All that for $2.99. Not only do I think it’s a bargain (45 pages for $2.99), but I honestly think it is a solid 223 ideas that nearly everyone can make use of. Here are the links:
100 Character Histories at RPG Now
100 Character Histories at Warehouse 23

Sunday, April 19, 2015

NPCs - Cannon Fodder or Useful?

The more I think about it, the more I think that there should be a lot more NPCs going along with the PCs when they adventure. You can feel free to disagree, but first, read my Tricks and Traps blog post.

But what else are these NPCs doing? I think that depends on your party. Most of the Wild West movies that I love involve them hiring a tracker. Unless someone in the party is really a skilled tracker (and you probably want them to be really skilled killers), then you probably need to hire a tracker in order to go after guys when you don’t know where they are. I often complain about sages and scribes telling the adventurers about mystic treasures and then trusting said adventurers to go off and retrieve this one of a kind historical item while the scribe sits at home and waits. Not to imply that scribes like exploring dangerous ruins, but to determine the location of a historic treasure and then trust the safe retrieval of this historic treasure to a team of thugs and murders - really? The scribe guy doesn’t want to go along? What if there’s a fake historic treasure and the “dumb” adventurers grab that because they don’t know any better? What if there are additional historic treasures that they may not recognize? What if they break it? What if they steal it?

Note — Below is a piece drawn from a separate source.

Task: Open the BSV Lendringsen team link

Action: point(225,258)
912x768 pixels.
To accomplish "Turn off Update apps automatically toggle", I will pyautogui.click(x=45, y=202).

I’ll go down this rabbit hole further: While you might expect your roguish guy to be able to pick the lock on a standard treasure chest (or bash it open), is your lock smith really good enough to beat a lock that has kept treasure hunters out of a tomb for centuries? Is your priest(ess) good enough to scare off the undead that have protected their final resting place? Your warriors may be tough enough to take on a dragon, but if some trap maker built something that can take them alive, are your warriors technical enough to use the trap properly?
I think adding NPCs in this fashion works best when you know a little bit about what you’re going to face. My parties know relatively quickly when they need to get on a boat to get where they’re going. So are the sailors all NPCs who are going to fight during this mission? Probably not, unless they get attacked at sea while they’re getting there. Otherwise it’s drop the party, then pick them up and head home. The NPCs I’m talking about now are just a little more than that. How about examples?

The party knows that there is a vault door, so they bring a safe cracker. They know there is a chasm because the bridge collapsed decades ago, so they bring a conjurer who can conjure a bridge, or a sorcerer who can fly them across. They know they have to scale up or down a cliff, so they bring a professional climber. The bandits were not at their “regular” camp site, so they bring a tracker. The hellhound with the flaming breath is in the jungle, so they bring a guy who flies to act as a forward scout. All the signs in the ruined castle are written in an ancient language, so they bring a language expert to translate. The dwarves between here and there are friendly, but only if approached in the right manner, so they bring a dwarven ambassador.

This isn’t Ars Magica where you bring a bunch of NPCs along to kill off along the way. This is an intelligent approach to “professional” adventuring. You might even want to think about it as Mission Impossible. Sure, you have Tom Cruise along on every mission, but he needs certain types of support along the way. Please help me by coming up with a better analogy than that!